LABOR PROMISES TO PROTECT WORKERS IN THE ILLAWARRA FROM WAGE THEFT

07 August 2017

Labor Leader Luke Foley has met with young workers in Wollongong to hear their concerns about wage theft while outlining his comprehensive plan to eliminate the exploitation of vulnerable employees.

Labor Leader Luke Foley has met with young workers in Wollongong to hear their concerns about wage theft while outlining his comprehensive plan to eliminate the exploitation of vulnerable employees.

 

Mr Foley unveiled the plan during the NSW Annual Labor Conference, which will target unscrupulous employers and attract the heaviest penalties in Australia as well as jail terms for individuals.

 

In addition to a comprehensive five point plan, NSW Labor will:

 

  • Require businesses to publicly display minimum wages rates paid to staff with their business registration where patrons and public can see;
  • Place businesses found to have breached the law on a public “name and shame” register, and make them ineligible to participate in future contracts with the NSW Government;
  • Ensure disputes and other issues regarding apprenticeships and vocational training which are regulated by State law can be heard in the Industrial Relations Commission

 

Mr Foley, Shadow Industrial Relations Minister Adam Searle and Wollongong MP Paul Scully met with Ashleigh Mounser, who bravely campaigned on behalf of workers in the Illawarra on the unfortunate widespread practice of wage theft within certain sectors of the local community. The Wollongong University student then collected stories from other affected workers to take to the Fair Work Ombudsman.

 

Labor’s comprehensive package to outlaw the exploitation of workers, the majority of whom are young and have recently entered the workforce, will protect people like Ashleigh and other workers in the Illawarra.

 

Supporting Labor’s tough reforms is local business owner Mani Rosete, who operates San Churro Wollongong and says every single one of his employees who came from him from another job had been underpaid.

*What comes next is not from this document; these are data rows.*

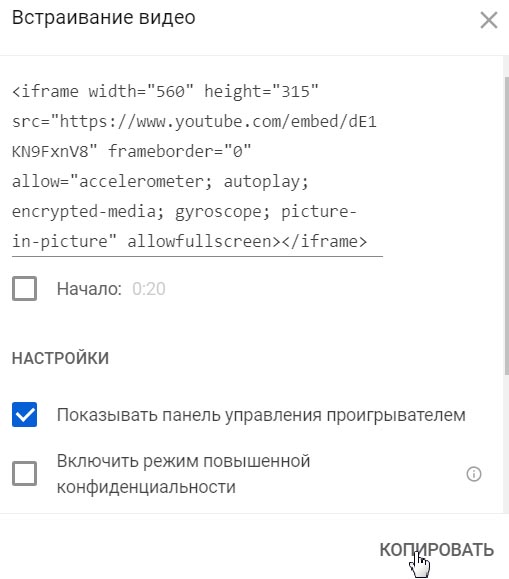509x579 pixels.
Task: Untick Показывать панель управления проигрывателем checkbox
Action: point(24,415)
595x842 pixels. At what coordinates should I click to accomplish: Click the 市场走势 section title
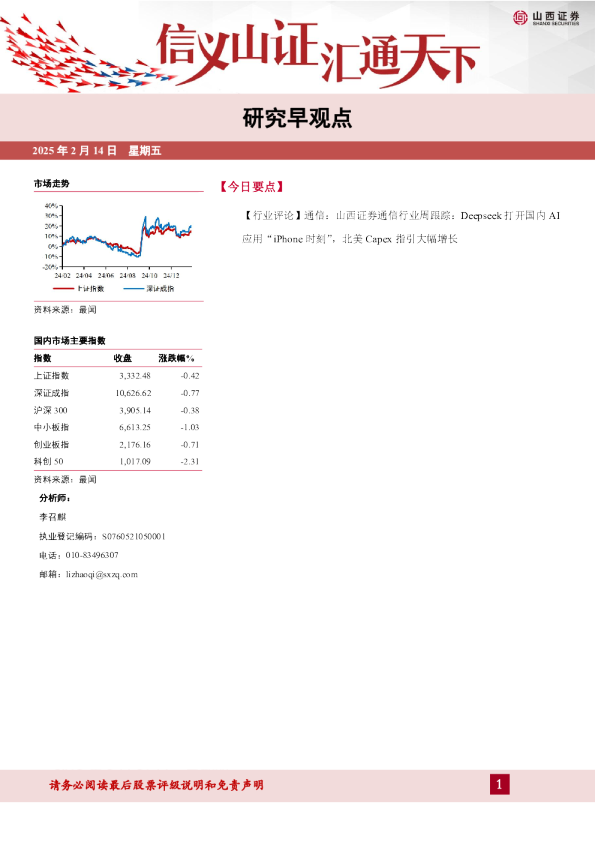(52, 184)
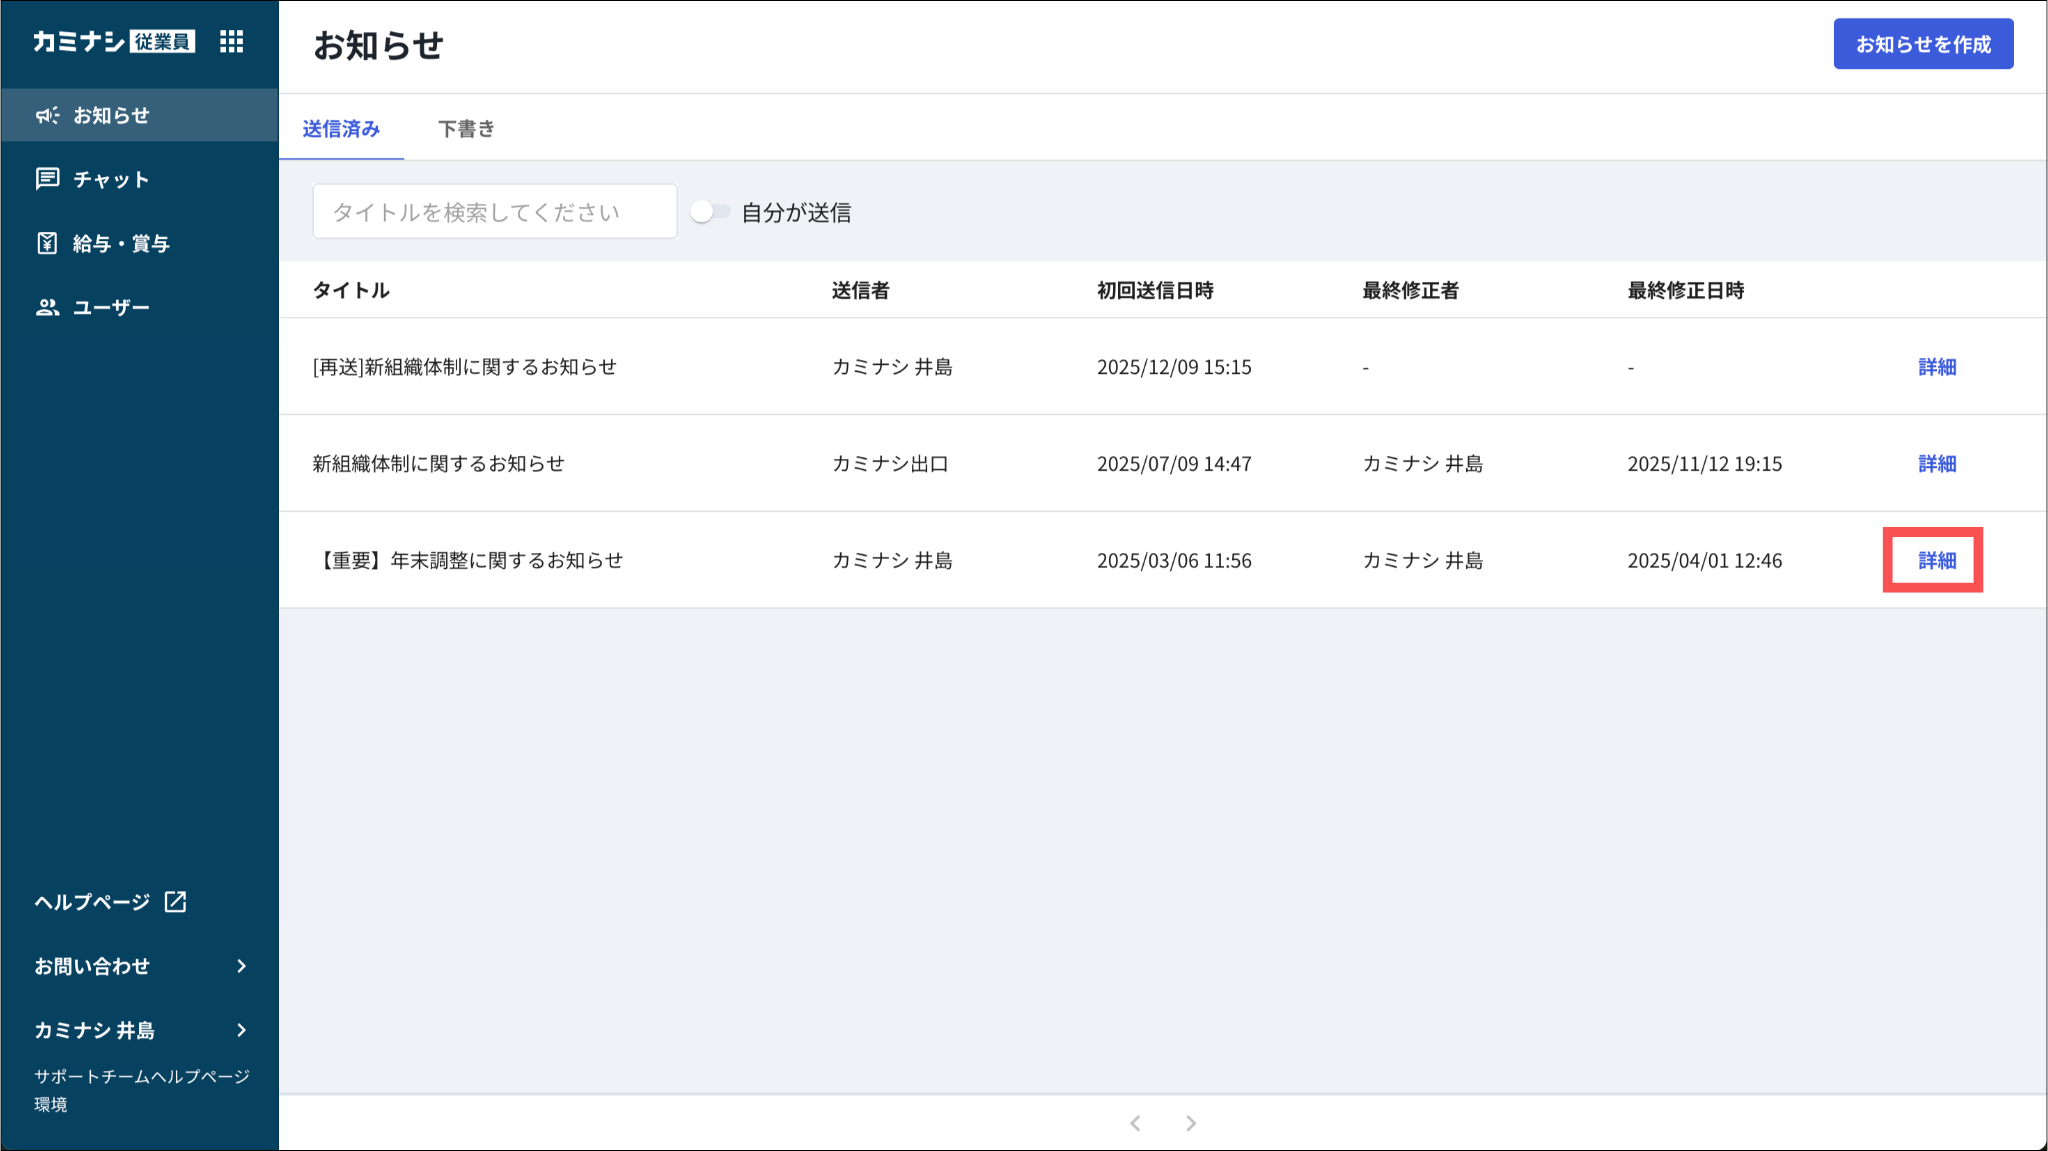Open 詳細 for [再送]新組織体制 notice
Screen dimensions: 2048x1151
click(x=1936, y=367)
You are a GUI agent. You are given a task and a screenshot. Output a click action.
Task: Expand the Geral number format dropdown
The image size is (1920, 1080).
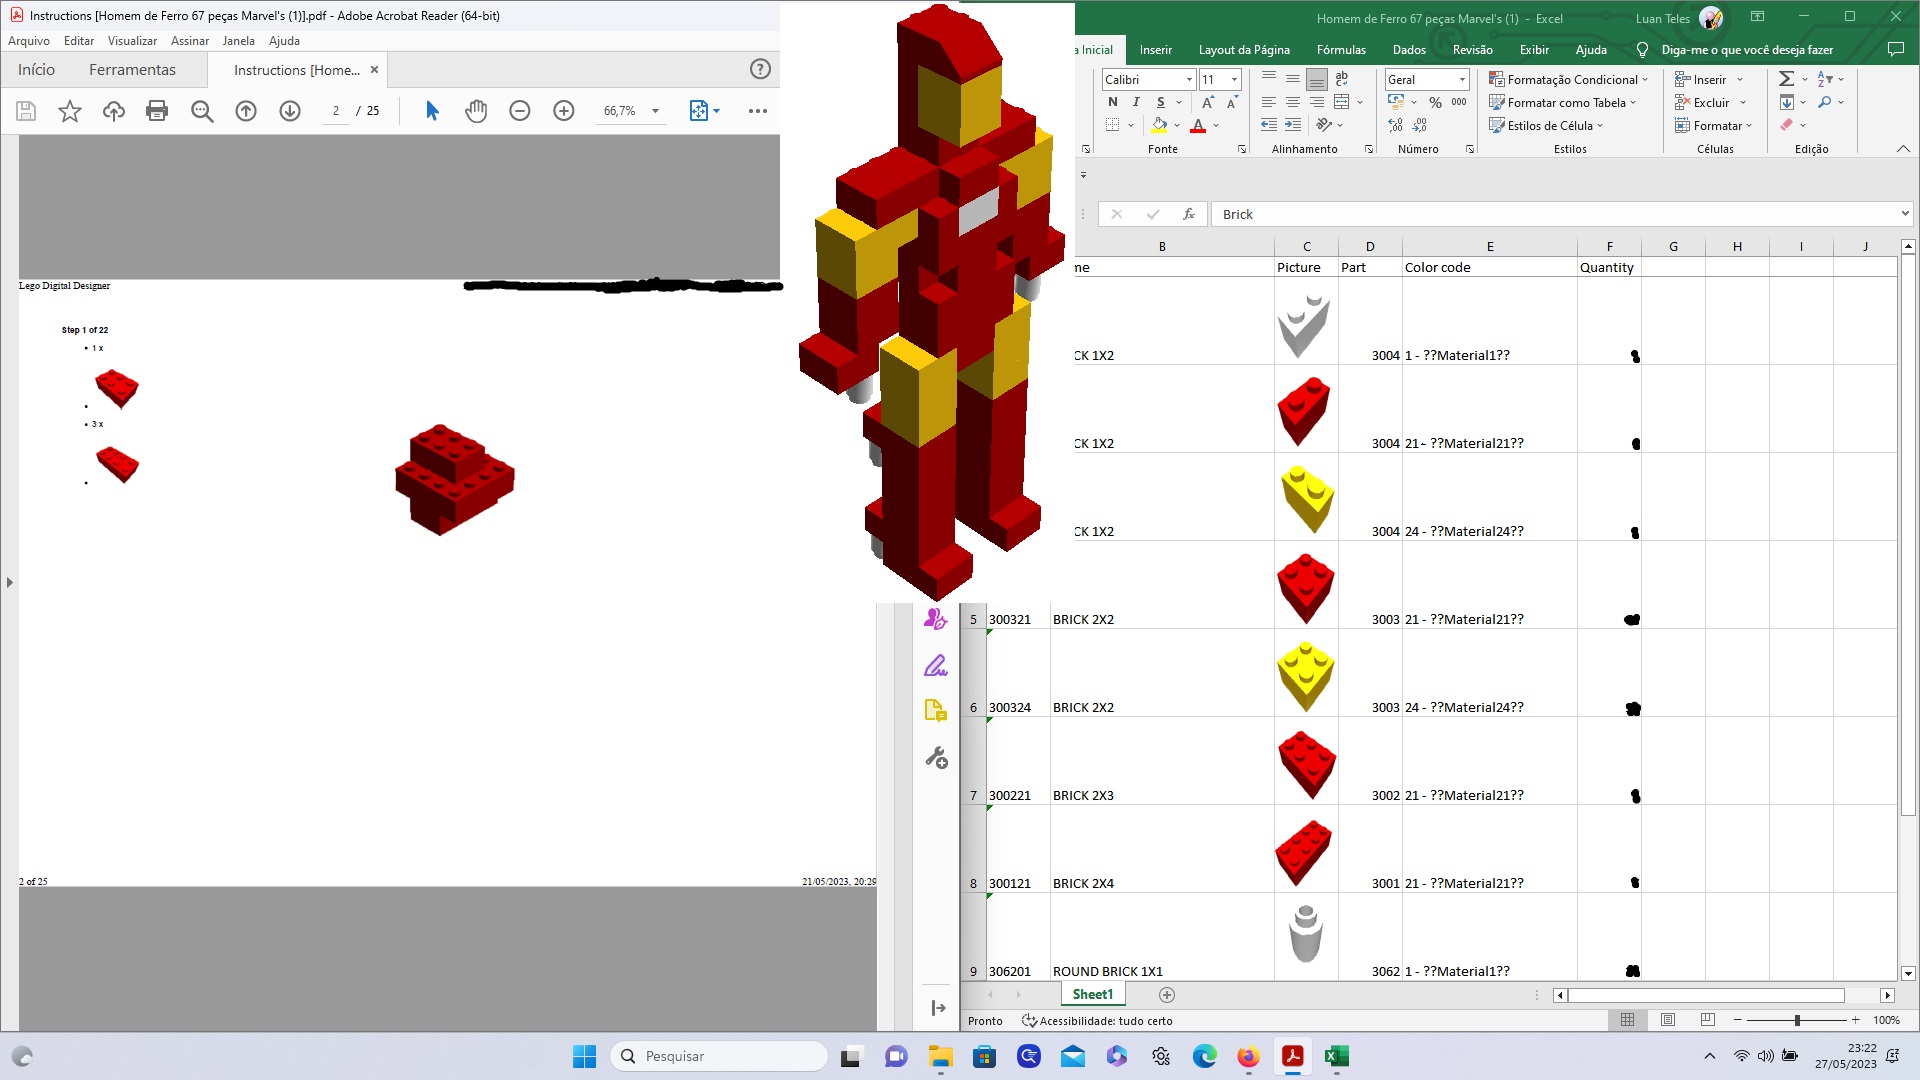(x=1462, y=79)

Mr Rosete also took complaints to the Fair Work Ombudsman over concerns so many young people were having negative experiences in the workforce.

 

Quotes attributable to Opposition Leader Luke Foley

 

“Vulnerable young workers are being cheated out of a staggering amount of wages by unscrupulous bosses and it has to stop.  We know the Liberals will never act - but Labor will.

 

We’ll deliver a new wage theft law to criminalise the deliberate failure to pay wages and other entitlements.

 

“Our new laws won’t apply to genuine mistakes. Employers who do the right thing will benefit as they won’t be competing with under-cutting cheats. But we’ll go after that minority whose business model is based on exploitation.”

 

Quotes attributable to Shadow Minister for Industrial Relations Adam Searle

 

“Everyone should be paid fairly and legally for the work they perform. What we have seen here in the Illawarra is widespread abuse of some of the most vulnerable workers – young people who are the future of our community. We pay tribute to the courage of Ashleigh and others who stood up, and to the South Coast Labour Council for supporting them in the quest for their outstanding pay.

 

“Only NSW Labor has a positive plan to combat this abuse. Our plan emerged from discussions held with these young people at our roundtable at the University in February this year. Today I am pleased to report back and say: we have listened and we have acted.”

 

Quotes attributable to Member for Wollongong Paul Scully

 

“I’m very pleased to welcome Luke Foley and Adam Searle, on behalf of my Illawarra Parliamentary colleagues, back to Wollongong with a comprehensive policy package to protect workers from exploitation.

 

“This is a great Labor package and it’s been strengthened by the courage of people like Ashleigh Mounser, a young exploited worker, and Mani Rosete, an ethical business person, who have stood up with the clear message that enough is enough.

 

“It is also recognition of the work of the South Coast Labour Council in shining a light on this issue.

 

“Workers deserve a fair days pay and employers need to do business ethically.”